- 作業内容 A
シロシビンの記事の「シロシビンは、死への不安を抱」から「対象者がたった12人だった。」まで(両端を含む)を、「シロシビン」を「サイロシビン」に置き換えて書き直してください。
- 作業内容 B
次の(i)〜(iii)がシロシビンの記事の内容と合っているかを、それぞれ「はい」か「いいえ」で答えてください。判断の決め手になった記事の言葉もそのまま引用してください。
(i) アメリカでは1600万人がうつ病に苦しんでいる。
(ii) 2015年にインペリアル・カレッジ・ロンドンで行われた試験には216人が参加した。
(iii) コンパス社はドイツに研究所を持っている。

- 読む文章
= = = =

マジックマッシュルームがうつ病治療に効く?「幻覚剤ルネッサンス」の到来

コンパス社の研究が成功すると、治療の効果がないうつ病患者や従来の抗うつ薬に反応しない患者の治療薬としてFDAがシロシビンを認可することになるだろう。同社が画期的治療薬指定を受けた理由の一つは、アメリカ国内で新たなうつ病治療が早急に必要だという現実がある。

1600万人のアメリカ人がうつ病に苦しんでいて、そのうち約3分の1が従来のうつ病治療薬に反応しない。そして、うつ病は世界中で異常発生しており、世界規模の患者数は3億人と言われている。

シロシビンは、死への不安を抱える末期がん患者のメンタルヘルス治療で効果があると、既に実証されている。ジョン・ホプキンス大学、ニューヨーク大学、UCLAの3校はこれまで治験を実施しており、行うたびに多数の患者のうつ症状や不安が減少するという結果を得ていて、たとえ不安がすべて解消されずとも、トリップしている間に体験したことを、第一子の誕生と同じくらい人生の中で最も意味のある体験だったと評価する患者が多いという。

コンパス社はこの3校の試験のデータとそれ以外の研究データを提出してFDAから承認を受けた。しかし、これらの試験データは末期がん患者の終末治療の一環として行われたメンタルヘルス治療試験での結果であるため、治療薬が効かない一般的なうつ病患者への効果は未知数だと、研究者は慎重になっている。
これまで行われた試験の中で唯一前途有望なものは、2015年にインペリアル・カレッジ・ロンドンで実施された従来のうつ病治療薬に反応しない患者を対象に行われた試験なのだが、試験対象者がたった12人だった。

コンパス社はこの状況を早急に変える意思が強く、これまで幻覚剤研究の分野では前例のない成功を収めている。次回の試験では216人の参加者を募るという。同社はイギリスとオランダに研究所があり、シロシビンの処方薬としての認可をヨーロッパで得ることも視野に入れている。また、同社はピーター・ティール、マイケル・ノヴォグラッツなどの大富豪の支援を受けており、このことが研究者たちに幻覚剤が表舞台に登場した事実を実感させるという。

= = = =

- 表示データ
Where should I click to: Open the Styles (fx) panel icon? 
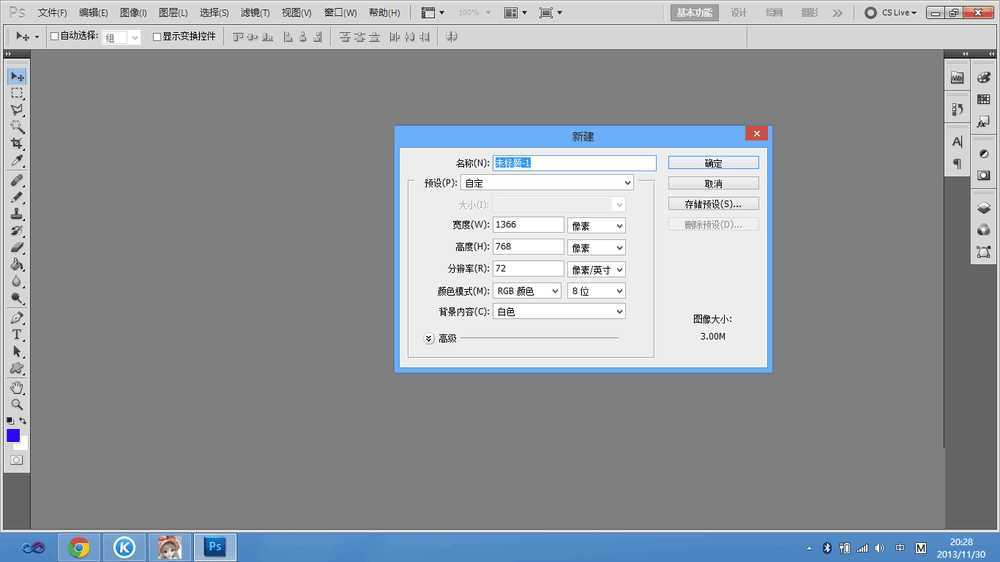(x=984, y=121)
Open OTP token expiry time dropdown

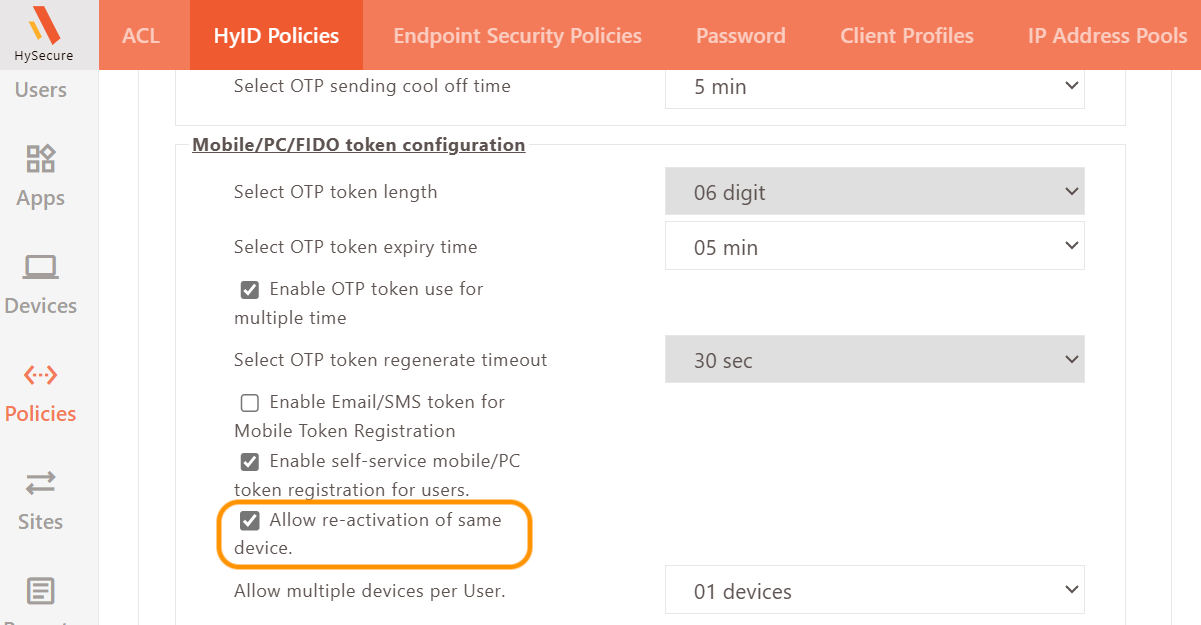(874, 246)
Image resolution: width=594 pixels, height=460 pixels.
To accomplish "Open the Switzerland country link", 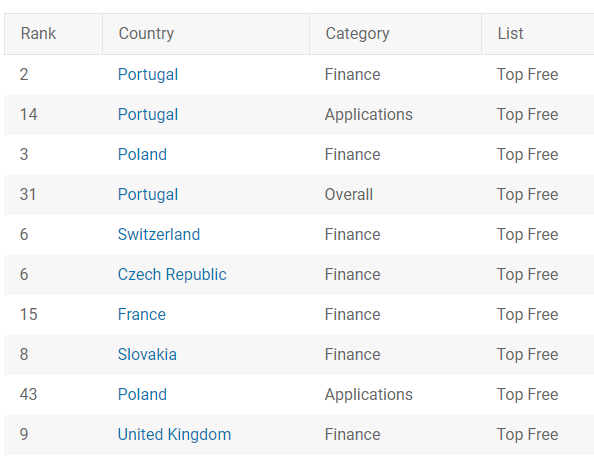I will pyautogui.click(x=159, y=235).
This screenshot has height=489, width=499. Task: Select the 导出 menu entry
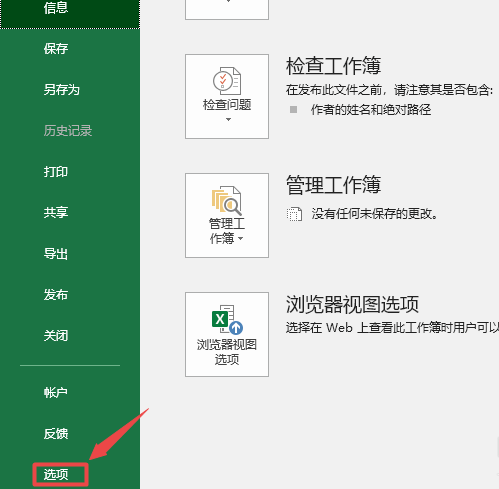56,254
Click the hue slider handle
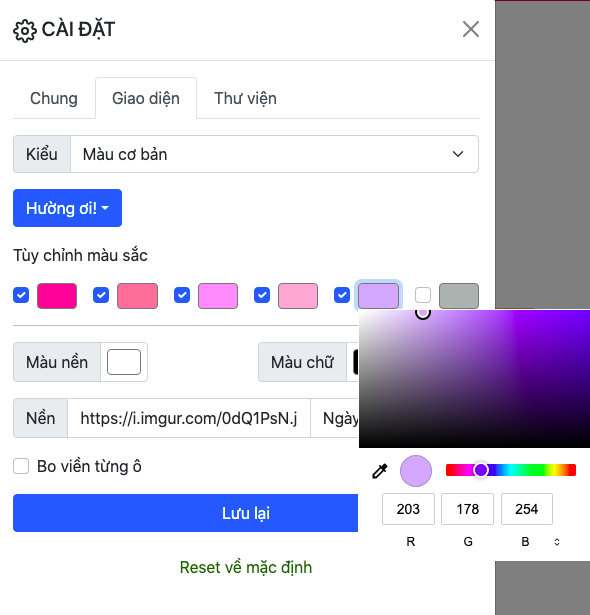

= = = =

- 回答 A
サイロシビンは、死への不安を抱える末期がん患者のメンタルヘルス治療で効果があると、既に実証されている。ジョン・ホプキンス大学、ニューヨーク大学、UCLAの3校はこれまで治験を実施しており、行うたびに多数の患者のうつ症状や不安が減少するという結果を得ていて、たとえ不安がすべて解消されずとも、トリップしている間に体験したことを、第一子の誕生と同じくらい人生の中で最も意味のある体験だったと評価する患者が多いという。

コンパス社はこの3校の試験のデータとそれ以外の研究データを提出してFDAから承認を受けた。しかし、これらの試験データは末期がん患者の終末治療の一環として行われたメンタルヘルス治療試験での結果であるため、治療薬が効かない一般的なうつ病患者への効果は未知数だと、研究者は慎重になっている。
これまで行われた試験の中で唯一前途有望なものは、2015年にインペリアル・カレッジ・ロンドンで実施された従来のうつ病治療薬に反応しない患者を対象に行われた試験なのだが、試験対象者がたった12人だった。

- 回答 B
(i) はい。「1600万人のアメリカ人がうつ病に苦しんでいて」
(ii) いいえ。「試験対象者がたった12人だった」
(iii) いいえ。「同社はイギリスとオランダに研究所があり」